The company said net profit was $6.1 million, down from $18.4 million in the same time last year, which was the highpoint for the year. Net profit was $9.3 million before specific or abnormal items, a fall of50 per cent.
It said the first half result was disappointing and that earnings were impacted by a store expansion program.
But sales slipped to $463 million (trade and retail) from $470.8 million a year ago
CEO, Graeme Yeomans, who joined midway through last year when the company restructured and decided on a new course of action, said sales had been on the increase for the past three quarters but remained slightly below the corresponding periods in the prior year.
“Earnings continue to be negatively impacted by the higher cost base arising from the store expansion program implemented over the past two years, increased competition and a market impacted by higher fuel prices, increased interest rates, and in recent times, drought,” Mr Yeomans said.

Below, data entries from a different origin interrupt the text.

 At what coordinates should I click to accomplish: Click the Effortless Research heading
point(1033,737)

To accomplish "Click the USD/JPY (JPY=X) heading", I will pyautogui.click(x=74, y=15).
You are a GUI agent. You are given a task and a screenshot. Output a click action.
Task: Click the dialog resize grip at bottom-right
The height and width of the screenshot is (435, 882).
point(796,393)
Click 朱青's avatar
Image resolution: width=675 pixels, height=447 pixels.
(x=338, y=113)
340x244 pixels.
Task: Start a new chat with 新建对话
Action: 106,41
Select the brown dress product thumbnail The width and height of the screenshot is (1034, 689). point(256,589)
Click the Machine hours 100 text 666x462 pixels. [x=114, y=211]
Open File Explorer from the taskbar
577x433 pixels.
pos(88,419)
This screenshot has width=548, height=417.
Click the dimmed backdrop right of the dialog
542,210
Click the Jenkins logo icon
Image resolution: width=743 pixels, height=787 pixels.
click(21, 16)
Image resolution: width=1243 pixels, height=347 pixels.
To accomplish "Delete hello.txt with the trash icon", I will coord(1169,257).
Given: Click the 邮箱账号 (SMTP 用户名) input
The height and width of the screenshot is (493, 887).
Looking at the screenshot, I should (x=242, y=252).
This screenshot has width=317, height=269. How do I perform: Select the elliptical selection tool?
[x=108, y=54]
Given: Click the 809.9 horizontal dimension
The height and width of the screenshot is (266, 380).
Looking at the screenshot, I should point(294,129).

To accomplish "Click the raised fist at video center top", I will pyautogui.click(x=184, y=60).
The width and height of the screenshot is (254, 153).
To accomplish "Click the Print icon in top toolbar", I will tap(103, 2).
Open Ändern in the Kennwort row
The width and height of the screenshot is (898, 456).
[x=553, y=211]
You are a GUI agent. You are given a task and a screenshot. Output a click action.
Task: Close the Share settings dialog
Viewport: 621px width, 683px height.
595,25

“This has been an extremely challenging period for Repco, with results for the first half being disappointing.”
Mr Yeomans said the current outlook is for trading conditions for the rest of the financial year to be challenging, with earnings before interest, tax, depreciation and amortisation (EBITDA), before abnormal costs, to be approximately $62 million.
Mr Yeomans said the acquisition of Repco by CCMP Capital Asia for $1.75 per share is progressing. The shares ended at $1.71 on Friday so the market doesn’t think there will be an overbidder.
Repco says if the proposed acquisition doesn’t proceed, it will probably need a capital raising to fund future investments in the business and cut debt.
Which is a ‘devil and deep blue sea’ situation for shareholders.
Repco said earnings before interest, tax, depreciation and amortisation (EBITDA) before specific/abnormal costs was $30.7 million for the half.
That was 26 per cent lower than the previous corresponding period.
The company tried to put some spin on the figures by also comparing them to the result for the second half of 2006 which wasn’t good at all: “Compared to the six months ended 30 June 2006, EBITDA increased 22%. Specific/abnormal costs of $4.6 million before tax related to the implementation of the Group’s performance improvement program, Project Accelerate.”
The last half of the 2006 financial year was indeed terrible.